教育是決定個體能否在當今世上發展良好的最大因素。已開發國家中擁有大學學歷的族群,與其他族群之間的差距正在擴大。大多數人所生活的經濟體,比起以往都給予學習者更多獎酬,給予無知識或無技術者更重的懲罰。
在全球範圍內,擁有較多受大學教育年輕人的國家,經濟發展速度往往更快。在歐美國家,高等教育所需的成本節節高漲,增加速度超過平均收入─但未受教育者的花費成長量甚至更高。目前,美國大學畢業生的收入,比高中未畢業者多出八成。
進入高等教育的門檻是在校表現,於是自然有越來越多人開始關注,讓學生在校表現更好的關鍵為何。我們知道社經地位影響重大,但個人能力和價值觀又扮演什麼樣的角色?被研究得最徹底的是智力因素。雖然一直以來智商分數的可靠性和重要性都備受爭議,還是有大量證據顯示智力(或稱認知能力)與學業表現高度相關。
但智商卻遠遠不是成功唯一的決定性因素。資深老師都會告訴你,他教過多少聰明的學生未能合格畢業,又有多少天賦較差的學生達到標準。大學裡的班導師也知道,有時最聰明的學生也是最懶惰的。最近幾年,研究教育成果差異的心理學家也更加關注「非認知能力特性」(non-cognitivetraits),也就是所謂的個性或是性格。現在學者普遍認同,學生的學習態度與習慣的養成對在校表現的影響,比原本預期的要大。此種效應隨著教育程度越高,作用也越明顯,而智力差距的影響則逐漸轉弱。一份針對英國精英學生的縱向研究顯示,個人特質對於考試成績的影響,比智力要高出四倍。

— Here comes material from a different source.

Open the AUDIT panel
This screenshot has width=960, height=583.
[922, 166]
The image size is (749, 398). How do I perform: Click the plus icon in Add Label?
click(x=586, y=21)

那麼,究竟哪些人格特質才是重要的呢?研究者最關注的是「勤勉」(conscientiousness),相關特質有耐力、自律能力、以及心理學家安琪拉.達克沃斯(Angela Duckworth)提出的「恆毅力」(grit)─指的是面對失敗、克服障礙並專注在長期目標上的能力,這些態度都與高成就表現呈正相關1。不久前又出現了強而有力的證據,指出另一項人格特質與學業成就息息相關。

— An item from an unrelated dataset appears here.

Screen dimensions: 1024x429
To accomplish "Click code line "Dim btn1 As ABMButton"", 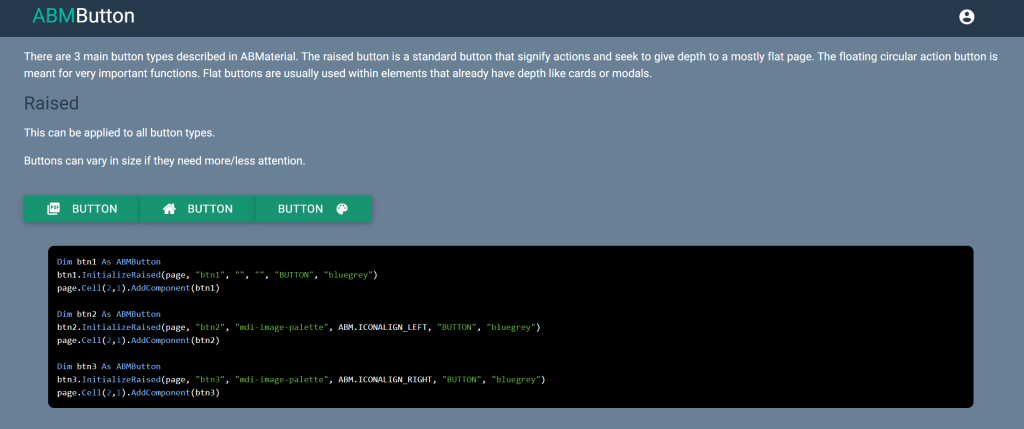I will click(x=108, y=261).
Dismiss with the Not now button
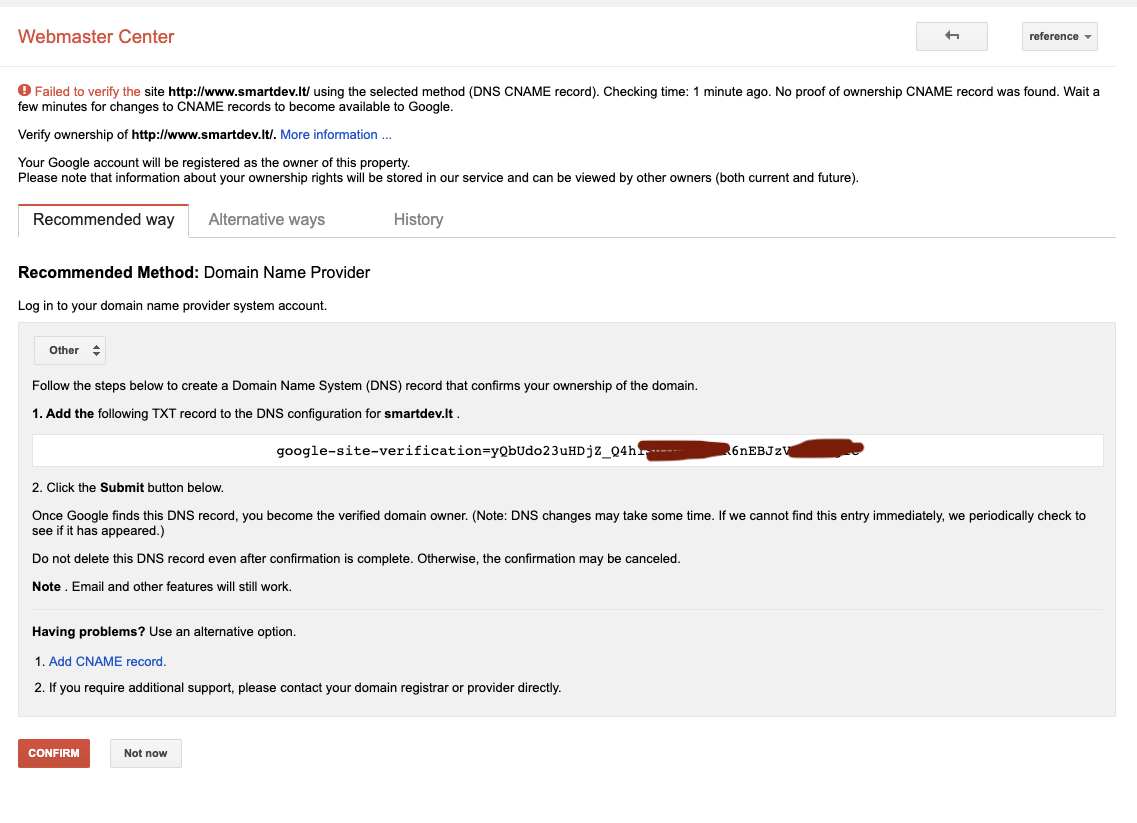The image size is (1137, 823). coord(145,753)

倫敦大學金匠學院(Goldsmiths University)的心理學講師蘇菲.馮.斯圖姆(Sophie von Stumm)主導了一項文獻回顧,研究主題為學術表現的個體差異,她收集了兩百篇論文,涵蓋超過五萬位學生。她假設智識好奇心(intellectual curiosity)─一種尋找、參與、享受並追尋任何需要投入心血的認知活動的機會的傾向─能夠說是幫助邁向成功的契機,因為擁有此種好奇心的學生會更富求知慾、更喜歡探索新觀點。統計數據證明她是對的:馮.斯圖姆團隊發現好奇心對表現的影響力,與勤勉大致相同。若一併比較,勤勉和好奇心的人格特質,與智力一樣重要。以馮.斯圖姆的說法,求知若渴是學業表現的「第三根支柱」。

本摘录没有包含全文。